(Word and element location data)
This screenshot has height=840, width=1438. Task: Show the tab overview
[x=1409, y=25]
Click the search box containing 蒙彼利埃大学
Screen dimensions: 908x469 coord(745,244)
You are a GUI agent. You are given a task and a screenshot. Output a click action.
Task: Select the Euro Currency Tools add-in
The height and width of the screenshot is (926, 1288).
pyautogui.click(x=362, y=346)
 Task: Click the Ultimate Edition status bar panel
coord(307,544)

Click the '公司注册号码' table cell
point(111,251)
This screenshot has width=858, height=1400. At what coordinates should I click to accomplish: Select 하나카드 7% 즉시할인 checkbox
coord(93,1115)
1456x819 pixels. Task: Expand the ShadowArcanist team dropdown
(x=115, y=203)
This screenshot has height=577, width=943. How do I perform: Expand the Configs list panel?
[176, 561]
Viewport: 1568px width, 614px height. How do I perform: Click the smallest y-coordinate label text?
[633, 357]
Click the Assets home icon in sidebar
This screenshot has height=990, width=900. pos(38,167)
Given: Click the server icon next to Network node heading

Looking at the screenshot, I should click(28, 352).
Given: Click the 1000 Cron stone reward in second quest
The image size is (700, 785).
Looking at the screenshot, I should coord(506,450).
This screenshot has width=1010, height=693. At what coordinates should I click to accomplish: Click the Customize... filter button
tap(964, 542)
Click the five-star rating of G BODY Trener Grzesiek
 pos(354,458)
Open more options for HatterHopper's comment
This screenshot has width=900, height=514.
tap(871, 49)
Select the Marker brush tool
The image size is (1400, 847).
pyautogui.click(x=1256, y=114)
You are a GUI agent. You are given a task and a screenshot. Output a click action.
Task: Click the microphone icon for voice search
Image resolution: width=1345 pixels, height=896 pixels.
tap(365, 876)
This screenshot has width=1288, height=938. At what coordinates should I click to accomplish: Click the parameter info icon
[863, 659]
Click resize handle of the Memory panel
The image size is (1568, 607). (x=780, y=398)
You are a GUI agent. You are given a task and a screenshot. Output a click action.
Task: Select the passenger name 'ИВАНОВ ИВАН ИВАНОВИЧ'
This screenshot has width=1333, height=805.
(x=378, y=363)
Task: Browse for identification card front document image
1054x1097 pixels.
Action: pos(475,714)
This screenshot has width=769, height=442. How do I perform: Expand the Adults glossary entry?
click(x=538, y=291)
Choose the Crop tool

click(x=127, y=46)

WHAT IS NEEDED
Copy out the lines of the material above verbatim, from the line containing "Click the search box containing 蒙彼利埃大学" up to and including the line containing "coord(307,544)".

EXPECTED ANSWER
Click the search box containing 蒙彼利埃大学
Screen dimensions: 908x469 coord(745,244)
You are a GUI agent. You are given a task and a screenshot. Output a click action.
Task: Select the Euro Currency Tools add-in
The height and width of the screenshot is (926, 1288).
pyautogui.click(x=362, y=346)
 Task: Click the Ultimate Edition status bar panel
coord(307,544)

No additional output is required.